● Work order:
Report all lines in the records that hold the string "agent".
━━━━━━━━━━━━━━━━━━━━
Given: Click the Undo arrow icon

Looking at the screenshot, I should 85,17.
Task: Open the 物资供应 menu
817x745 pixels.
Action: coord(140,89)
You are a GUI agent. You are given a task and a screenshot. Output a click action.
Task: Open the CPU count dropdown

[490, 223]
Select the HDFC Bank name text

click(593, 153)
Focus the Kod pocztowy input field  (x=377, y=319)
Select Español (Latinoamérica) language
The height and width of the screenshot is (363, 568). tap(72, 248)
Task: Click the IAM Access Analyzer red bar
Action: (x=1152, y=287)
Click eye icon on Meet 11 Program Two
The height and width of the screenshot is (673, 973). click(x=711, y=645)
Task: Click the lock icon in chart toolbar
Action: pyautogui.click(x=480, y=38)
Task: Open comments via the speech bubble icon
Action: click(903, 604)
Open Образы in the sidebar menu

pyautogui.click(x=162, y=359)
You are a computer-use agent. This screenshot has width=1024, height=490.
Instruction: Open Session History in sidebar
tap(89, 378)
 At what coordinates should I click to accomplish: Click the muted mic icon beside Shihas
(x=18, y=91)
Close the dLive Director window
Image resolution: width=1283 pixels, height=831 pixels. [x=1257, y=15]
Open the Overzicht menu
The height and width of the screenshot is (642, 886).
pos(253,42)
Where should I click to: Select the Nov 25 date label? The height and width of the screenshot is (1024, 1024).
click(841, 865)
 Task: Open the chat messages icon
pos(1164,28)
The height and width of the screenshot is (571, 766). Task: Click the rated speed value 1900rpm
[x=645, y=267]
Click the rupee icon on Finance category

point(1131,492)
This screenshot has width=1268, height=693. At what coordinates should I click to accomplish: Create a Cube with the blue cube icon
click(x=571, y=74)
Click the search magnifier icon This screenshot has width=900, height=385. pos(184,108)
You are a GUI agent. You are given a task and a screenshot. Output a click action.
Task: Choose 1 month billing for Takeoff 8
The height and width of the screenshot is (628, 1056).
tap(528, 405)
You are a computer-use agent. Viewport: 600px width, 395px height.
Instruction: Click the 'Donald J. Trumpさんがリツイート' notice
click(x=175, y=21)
━━━━━━━━━━━━━━━━━━━━
● Exercise solution:
You are a GUI agent. You are given a task and a screenshot. Output a click action.
You are a computer-use agent. This screenshot has width=1024, height=490.
You are a GUI agent. You are given a task and a screenshot. Output a click action.
You are a computer-use agent. Viewport: 600px width, 395px height.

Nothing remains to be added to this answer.